Monday, March 21, 2011

The Long And Winding Road




Some people who've followed my blog may have noticed that while I used to talk about my faith a lot, now I don't much at all.  Please don't misunderstand.  I still have faith.  I'm still following a spiritual path.  But I'm feeling the need to be somewhat more private about it.

Even that may change as time goes on.  I'm not someone who stays the same.  I hope to always be growing, changing, and learning.  I have to do, at each point in my life, what I think it best for that time.  Of course, in hindsight, sometimes I'm less than happy with those choices.  I think that's just a risk one takes in life.  Especially when you tend to share almost everything on the internet, and use your real name.

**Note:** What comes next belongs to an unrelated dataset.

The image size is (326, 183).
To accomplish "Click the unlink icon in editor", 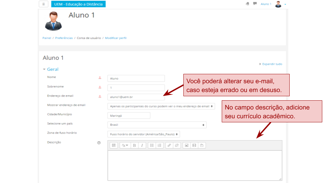I will coord(176,145).
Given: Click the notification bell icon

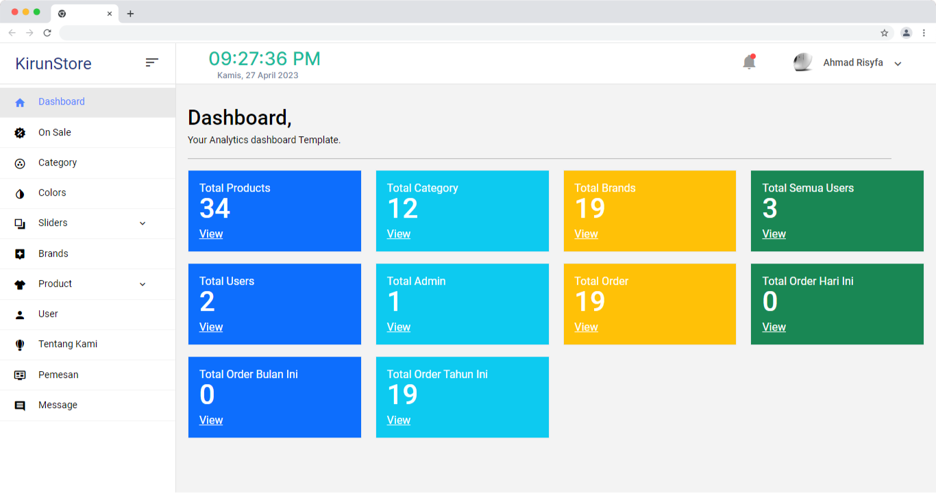Looking at the screenshot, I should 749,62.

I'm at a place where I want to share a faith with my children that offers hope, peace, and love.  One that stresses the respect for the planet we've been given.  One that teaches them stewardship and care for themselves and their own bodies.  I want them to be able to see God not as some distant deity but as one that is in everything they see around them.  I want them to have a faith that empowers them rather than fills them with fear and suspicion.

The spiritual path I've taken has often been more of a long and winding road.  I know it has annoyed a few people on the net that I seem to have tried so many different things.  I can see their point.  When I look back, I annoy myself at times.  I've struggled so much to find the "right" thing, and have hung onto that idea in a way that often did not bring out the best in me.  At the same time, I don't know that I've changed my faith so much as a searched for the best way for me to express that faith.  At this point I'm not looking for a new god, just a better way to touch God.  A way that makes me a better person instead of a narrow judgmental one.

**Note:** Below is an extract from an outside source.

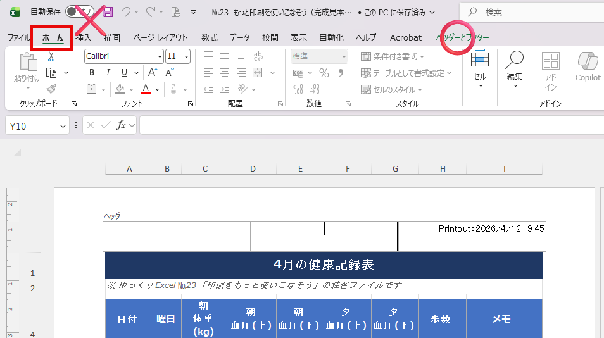Expand the Y10 Name Box dropdown

[x=63, y=126]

I don't know that where I am now with my faith is where I'll be forever.  Like I said, I'm forever growing, changing, and learning especially about myself.  Sometimes that's a few steps forward.  Sometimes I realize I was on to something a few steps back.  Maybe I just needed to follow it in a different direction.  I don't want to announce my faith as if it defines me.  It doesn't.  But it does inform me.  And at present, I couldn't care less if someone wants to follow Buddah, Allah, Jesus, or the Flying Spaghetti Monster, so long as it brings them peace.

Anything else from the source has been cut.